After that we considered the finite element approximation.

So the test, sorry, the shape functions are the same as we introduced in case of the heat conduction problem.

So we have triangular elements, we have quadrilateral elements, then of course we can have different orders of the polynomials appearing there.

So here are the linear and bilinear elements given, but we already addressed, for instance, bi-quadratic elements.

After that we reconsidered the approximation of the geometry which is the same like in the heat conduction problem.

So we have for all coordinate directions of x, we have the same approximation and this can be subsumed like here.

So the vector x is this matrix of shape functions times the vector of nodal quantities of x.

And this can be written in this form here.

Likewise, then I just jump over the Jacobian and the relation between line area and volume elements.

Likewise, we can now approximate the solution in contrast to the heat conduction problem.

Our unknown is not a scalar field like the temperature before.

Now it's the displacement field which has a dimension of three.

So we apply the same procedure as for the geometry.

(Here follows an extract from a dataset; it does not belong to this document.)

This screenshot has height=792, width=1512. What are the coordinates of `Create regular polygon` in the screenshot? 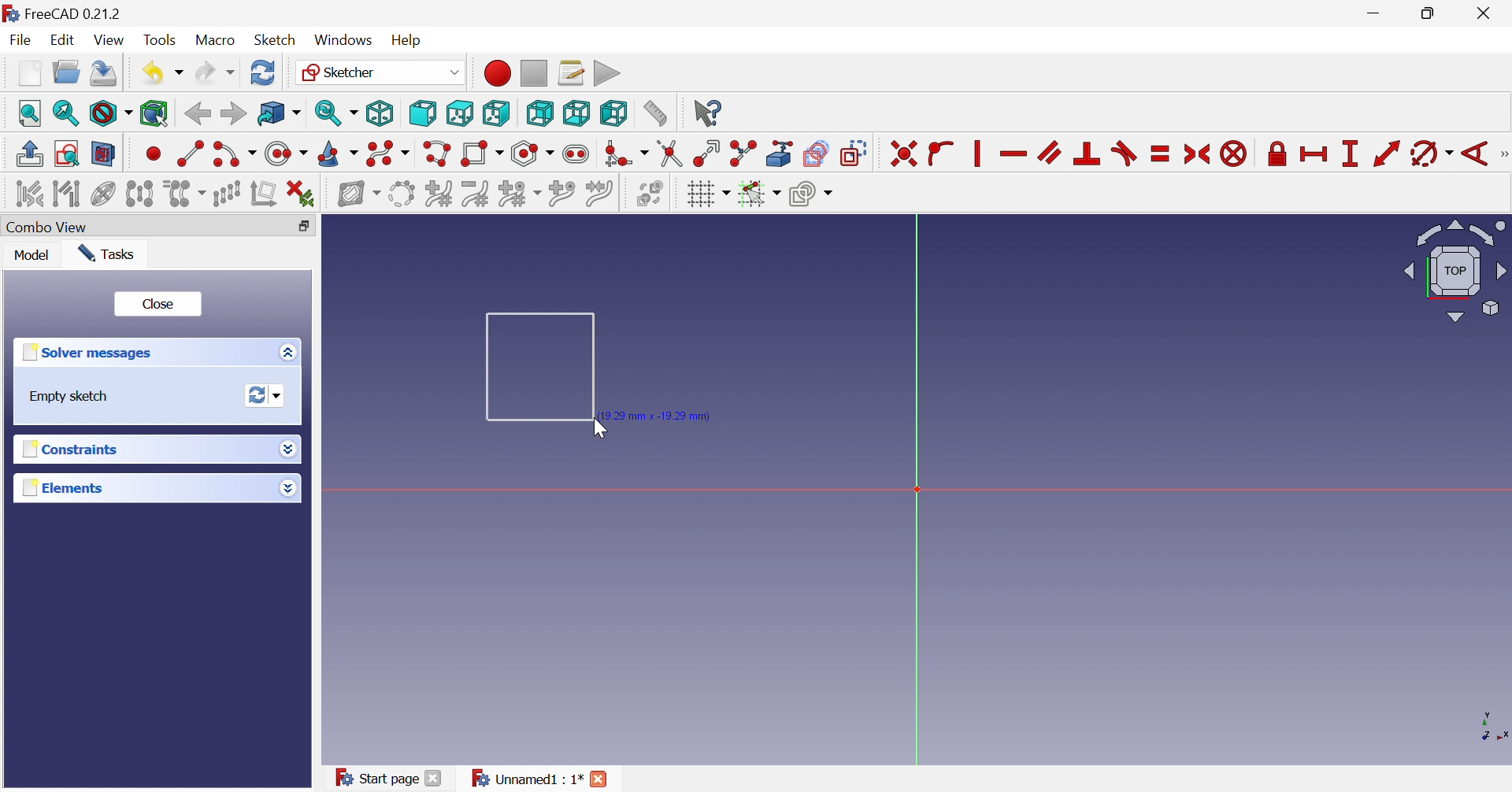 It's located at (533, 153).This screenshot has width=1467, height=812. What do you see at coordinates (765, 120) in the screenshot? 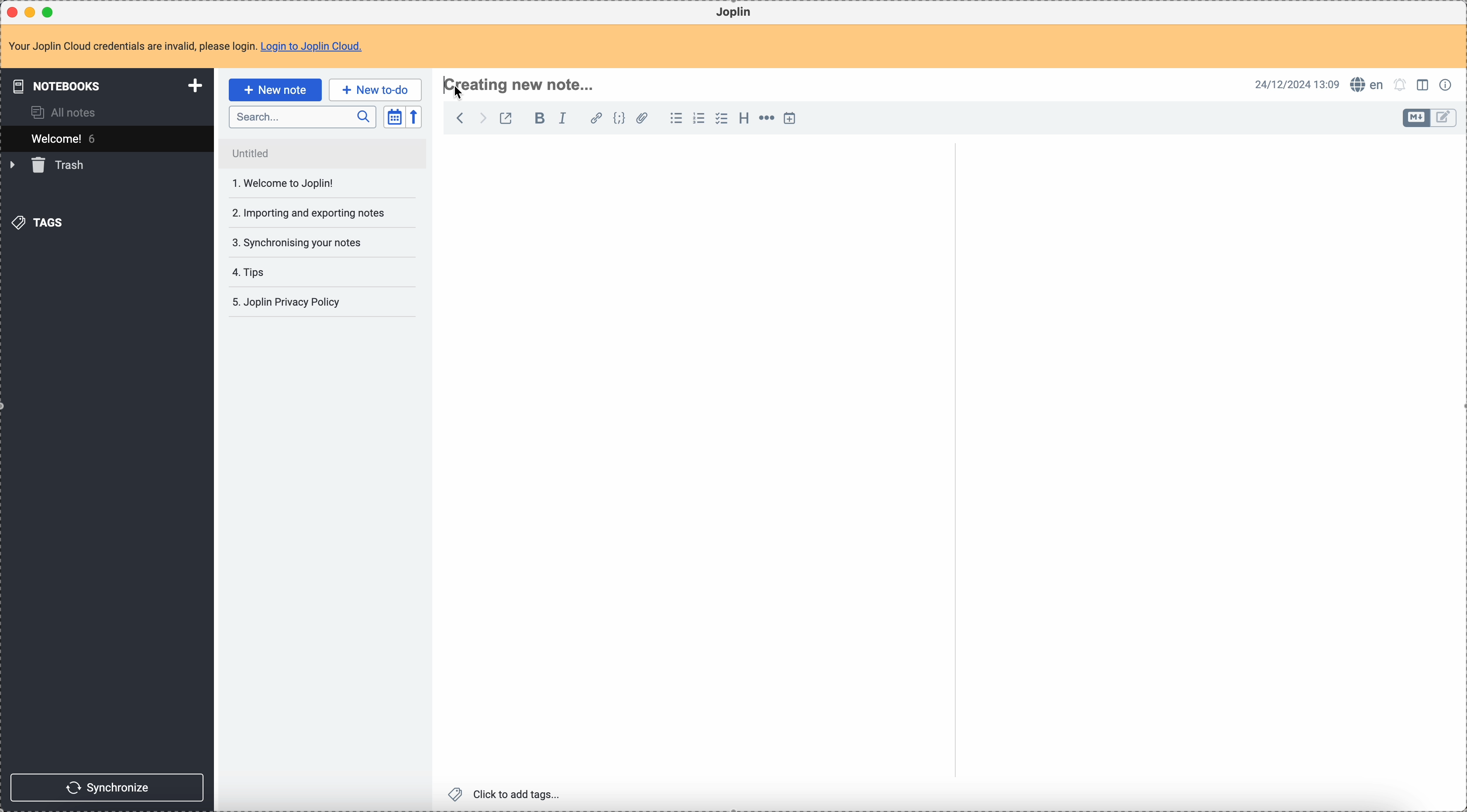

You remember this is the isoparametric concept that we use the same approximation for the test function for the geometry and for the unknown.

And again we have the same matrix of shape functions times here now the vector of nodal displacements.

And this can be written in this form.

The same way we approximate the test function.

Okay, so this is more or less what we did so far.

And now let me please take this version of the weak form.

And with that we continue because what we are now aiming for is to do the same actually like in the one dimensional case and in the heat conduction problem.

We want to rewrite this integral as the integrals over the individual element domains.

And then we want to introduce the approximations of the quantities given here.

So we will need an approximation of the symmetric gradient of the test function which is here called delta epsilon tilde.

And we need an approximation of the strain tensor and folk notation epsilon tilde here.

And for the test function we already know the approximation.